Romero died "peacefully" while sleeping after a "brief but aggressive battle with lung cancer," his manager, Chris Roe, said in a statement. The filmmaker was "listening to the score of The Quiet Man, one of his all-time favorite films" with his family by his side, the manager added.
Romero co-wrote and directed "Night of the Living Dead" in 1968, which went on to become a cult classic.
The movie was rare at the time of its release in that it starred an African-American actor in the lead role.
It also set the rules the creators of zombie flick remakes live by: Zombies move slowly, lust for human flesh and can only be killed when show in the head. If a zombie bites a human, the person dies and returns as a zombie.
Famous fans of his work mourned his death on social media.
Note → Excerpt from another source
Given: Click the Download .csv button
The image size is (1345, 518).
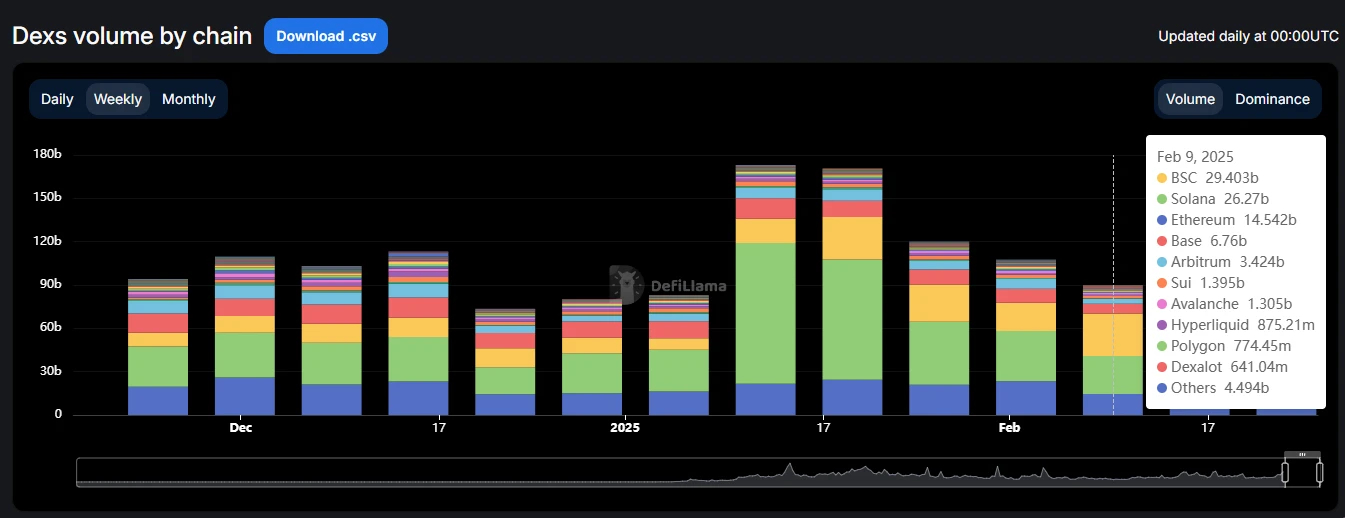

Stephen King called him his favorite collaborator and said, "There will never be another like you." Movie director Guillermo del Toro said, "The loss is so enormous."
In 1999, the Library of Congress inducted "Night of the Living Dead" into the National Registry of Films.
The film, which was made for about $100,000, sparked the zombie film genre and spurred five sequels as part of Romero’s "Dead" film series.
Romero created "Dawn of the Dead" 10 years later, which film critic Roger Ebert called "one of the best horror films ever made -- and, as an inescapable result, one of the most horrifying. It is gruesome, sickening, disgusting, violent, brutal and appalling. It is also ... brilliantly crafted, funny, droll, and savagely merciless in its satiric view of the American consumer society."
Romero maintained that he wouldn't make horror films if he couldn't fill them with political statements. "People say, 'You're trapped in this genre. You're a horror guy.' I say, 'Wait a minute, I'm able to say exactly what I think,' " Romero told The Associated Press. "I'm able to talk about, comment about, take snapshots of what's going on at the time. I don't feel trapped. I feel this is my way of being able to express myself."
The celebrated filmmaker graduated from Carnegie Mellon University in Pittsburgh in 1960. He learned the movie business working on the sets of movies and "Mister Rogers' Neighborhood.”
Romero was born in the Bronx to Cuban and Lithuanian parents. He is survived by his wife Suzanne and two children.
The Associated Press contributed to this report.